- TASK DIRECTIONS
Copy the items word for word, starting with the line that contains "Open the 47.59% designer zoom dropdown" and continuing through the line that contains "572x429 pixels. How", with both of those lines included.

- RECORDS TO PROCESS
--
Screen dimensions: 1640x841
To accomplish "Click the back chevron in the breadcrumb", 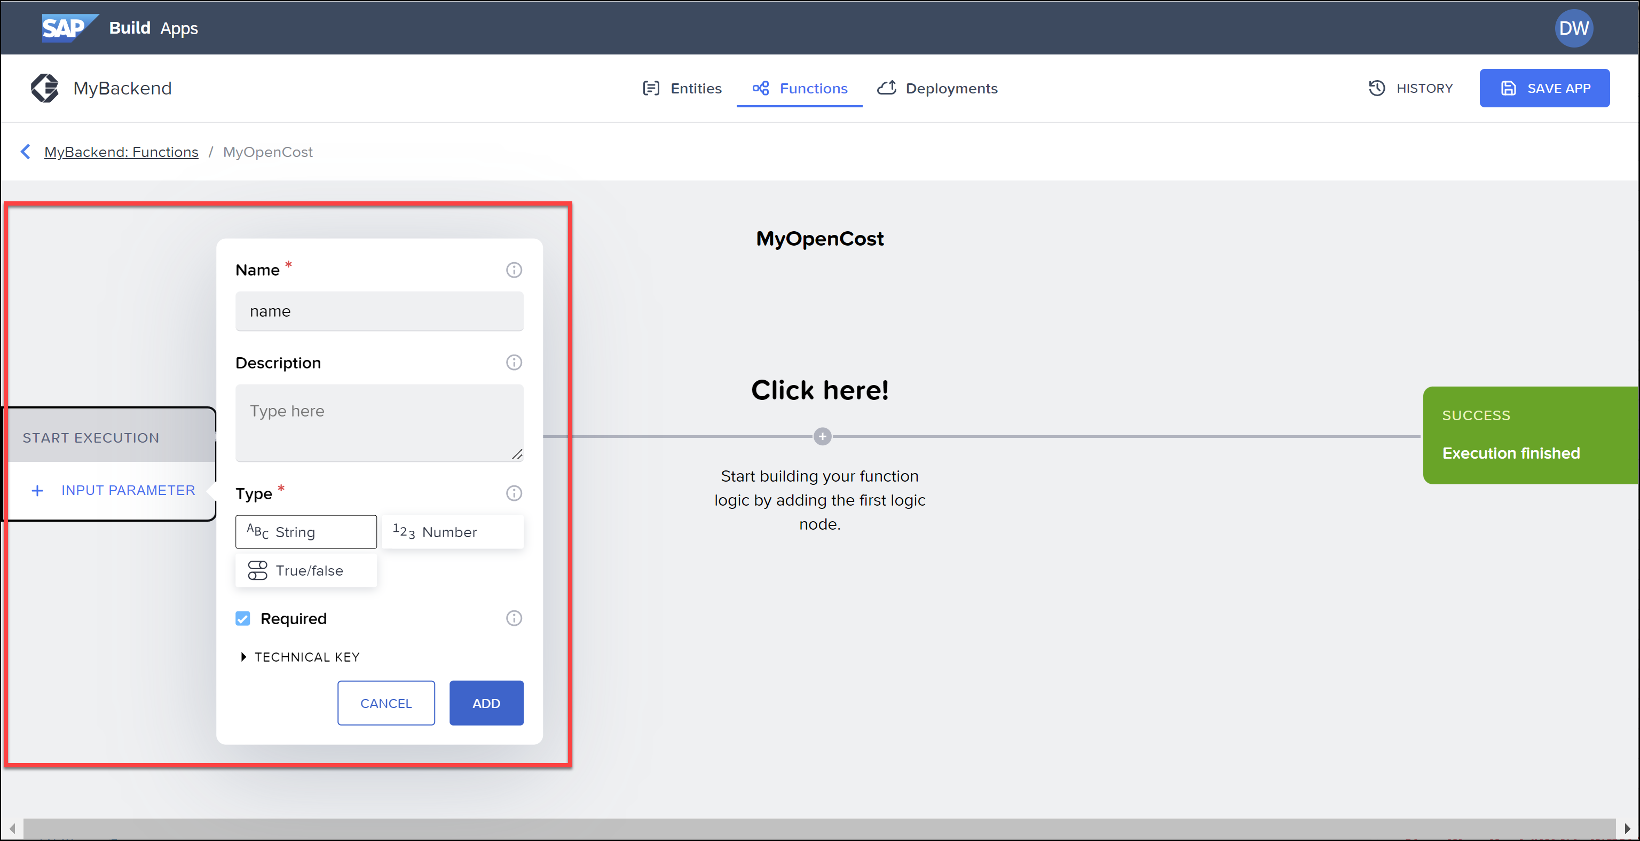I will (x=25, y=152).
--
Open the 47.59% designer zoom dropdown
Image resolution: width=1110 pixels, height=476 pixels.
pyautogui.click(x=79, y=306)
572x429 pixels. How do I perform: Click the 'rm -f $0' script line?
--
- TASK OUTPUT
Open the 47.59% designer zoom dropdown
Image resolution: width=1110 pixels, height=476 pixels.
pyautogui.click(x=79, y=306)
572x429 pixels. How do I perform: Click the 'rm -f $0' script line?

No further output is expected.